A scourge of worms in uniform

ARMYWORMS are on the march. They're munching their way through the maize fields of South Africa. They're a close to unstoppable scourge. Famine threatens.

But at least they're not navyworms. These are a threat of a different order. Navyworms don't just eat up the maize crop, they behave very badly.

They take over entire dockside neighbourhoods and keep people awake with their roistering. They take over bars. They consort with silkworms, cutworms and caterpillars in the most shameless way, in bordellos and back alleys.

They dance the hornpipe. They drink rum to excess. Then they go back to sea, leaving society to pick up the pieces.

Navyworms – they're the real threat.

Homework

LIBERATION at last. Well, at one school down in the Cape any way. At Sun Valley Primary, in Cape Town, they've abandoned homework, as I read in this most interesting report. When the kids go out of the gate, that's it for the day. Now it's time for hopscotch, rounders or whatever takes their fancy. Freedom from drudgery. What advanced thinking must lie behind this. But why only one school?

Homework is a terrible imposition. Most of us get it in two phases. First when we're at school and, if we're unlucky, Mum happens also to be a teacher and she puts us through our paces at home, worse than they do at school.

Then eventually we have our own brood and we're expected to participate in the homework exercise. You can't get away from it. And it becomes especially irksome because after only a couple of years the kids are learning things far in advance of anything we ever learned at school. You begin to feel inadequate.

And conflict with the school can arise. I recall how I enlivened the homework sessions with exercises in mental agility. "If I buy a dozen apples at a penny three farthings each, what do I pay?" The answer, of course, is one shilling and ninepence. The answer comes instantly. If the price per apple had been a penny ha'penny, the total price would have been one and sixpence.

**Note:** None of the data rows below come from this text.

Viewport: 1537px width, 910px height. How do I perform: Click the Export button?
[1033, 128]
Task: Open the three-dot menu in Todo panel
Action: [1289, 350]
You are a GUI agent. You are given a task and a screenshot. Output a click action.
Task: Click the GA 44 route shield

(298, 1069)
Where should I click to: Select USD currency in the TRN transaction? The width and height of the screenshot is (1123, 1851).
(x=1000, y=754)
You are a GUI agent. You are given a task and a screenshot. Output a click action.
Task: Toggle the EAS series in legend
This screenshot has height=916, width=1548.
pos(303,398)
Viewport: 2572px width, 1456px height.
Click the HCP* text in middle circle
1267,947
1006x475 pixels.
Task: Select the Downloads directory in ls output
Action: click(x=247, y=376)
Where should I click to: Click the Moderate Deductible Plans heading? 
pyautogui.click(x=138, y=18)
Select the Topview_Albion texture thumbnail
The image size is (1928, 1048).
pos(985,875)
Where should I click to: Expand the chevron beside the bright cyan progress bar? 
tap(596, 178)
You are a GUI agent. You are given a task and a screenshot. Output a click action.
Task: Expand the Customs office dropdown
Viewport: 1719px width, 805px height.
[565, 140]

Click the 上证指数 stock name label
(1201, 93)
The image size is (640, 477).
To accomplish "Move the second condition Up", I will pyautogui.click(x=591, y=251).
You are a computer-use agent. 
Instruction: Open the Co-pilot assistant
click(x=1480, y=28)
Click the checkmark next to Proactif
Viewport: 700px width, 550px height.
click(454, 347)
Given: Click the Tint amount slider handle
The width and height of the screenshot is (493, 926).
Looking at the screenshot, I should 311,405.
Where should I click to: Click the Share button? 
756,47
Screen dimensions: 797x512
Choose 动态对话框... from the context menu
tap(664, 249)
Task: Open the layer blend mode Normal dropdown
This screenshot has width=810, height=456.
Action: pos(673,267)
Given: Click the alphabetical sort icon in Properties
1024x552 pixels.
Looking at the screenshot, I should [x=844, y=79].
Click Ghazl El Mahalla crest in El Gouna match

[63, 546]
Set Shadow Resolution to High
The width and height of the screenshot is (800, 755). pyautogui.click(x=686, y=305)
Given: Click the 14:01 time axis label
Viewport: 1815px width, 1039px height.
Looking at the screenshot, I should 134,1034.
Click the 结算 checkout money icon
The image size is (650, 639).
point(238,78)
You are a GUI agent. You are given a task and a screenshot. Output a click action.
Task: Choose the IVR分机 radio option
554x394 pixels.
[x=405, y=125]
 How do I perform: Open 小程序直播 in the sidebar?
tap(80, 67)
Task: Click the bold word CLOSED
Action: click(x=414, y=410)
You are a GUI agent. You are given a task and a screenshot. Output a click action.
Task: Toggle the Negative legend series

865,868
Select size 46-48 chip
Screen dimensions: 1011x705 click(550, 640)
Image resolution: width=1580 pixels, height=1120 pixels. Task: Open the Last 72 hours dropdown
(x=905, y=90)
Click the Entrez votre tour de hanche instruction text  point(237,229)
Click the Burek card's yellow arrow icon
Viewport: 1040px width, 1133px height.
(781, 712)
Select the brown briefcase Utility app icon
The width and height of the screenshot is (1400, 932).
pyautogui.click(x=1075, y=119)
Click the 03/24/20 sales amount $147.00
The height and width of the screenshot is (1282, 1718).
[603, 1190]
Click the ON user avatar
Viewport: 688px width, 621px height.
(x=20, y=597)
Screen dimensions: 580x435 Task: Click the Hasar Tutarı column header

Voila! Clever, not so? No need for calculators and that kind of thing.

Then what happens next? I get a hostile note from the teacher, ordering me to stop filling my kid's head with confusing nonsense about pounds shillings and pence and imperial measures. She implies very strongly that if I do not comply, she will come round and box my ears.

These teachers mean business. When will children and their parents be liberated? Sun Valley Primary, in Cape Town, I see as a start, though long overdue.

Keyboard number

O beautiful for spacious skies,
For amber waves of grain,
For purple mountain majesties
Above the fruited plain!


A WHILE ago we discussed a chicken farm at a place called Germantown in Maryland, in the US, where the owner has set up toy keyboards for the chickens to peck at, making a rather aimless racket.

But now, according to Huffington Post, the owner claims to have taught one of the chickens to play America the Beautiful. The chicken puts real feeling into the line about "amber waves of grain".

Farm owner Shannon Myers says she taught the chicken using a clicker.

"It took about two weeks to get her to this level through clicker training," Myers says. "Just about 10 minutes to get her to peck the keys initially."

Clicker training is a form of animal training that uses positive reinforcement to shape behaviour.

"You click when the behaviour is done, then reward," Myers says. "Because you can click faster than give a reward, they immediately associate the click with the wanted behaviour which then leads to reward."

We understand perfectly. But a chicken playing a tune on a keyboard - is Shannon perhaps having us on?

But then again, who ever thought Donald Trump could make it to the US presidency? Anything can happen, I suppose.

Who knows, the chicken - – a Chinese Buff Bantam named Jokgu - could end up part of the entertainment ensemble at the White House.

Tailpiece

THE phone rings.

"I've got trouble with the car," she says. "There's water in the carburettor."

"Where is the car?"

"In the river."

Last word

Your theory is crazy, but it's not crazy enough to be true.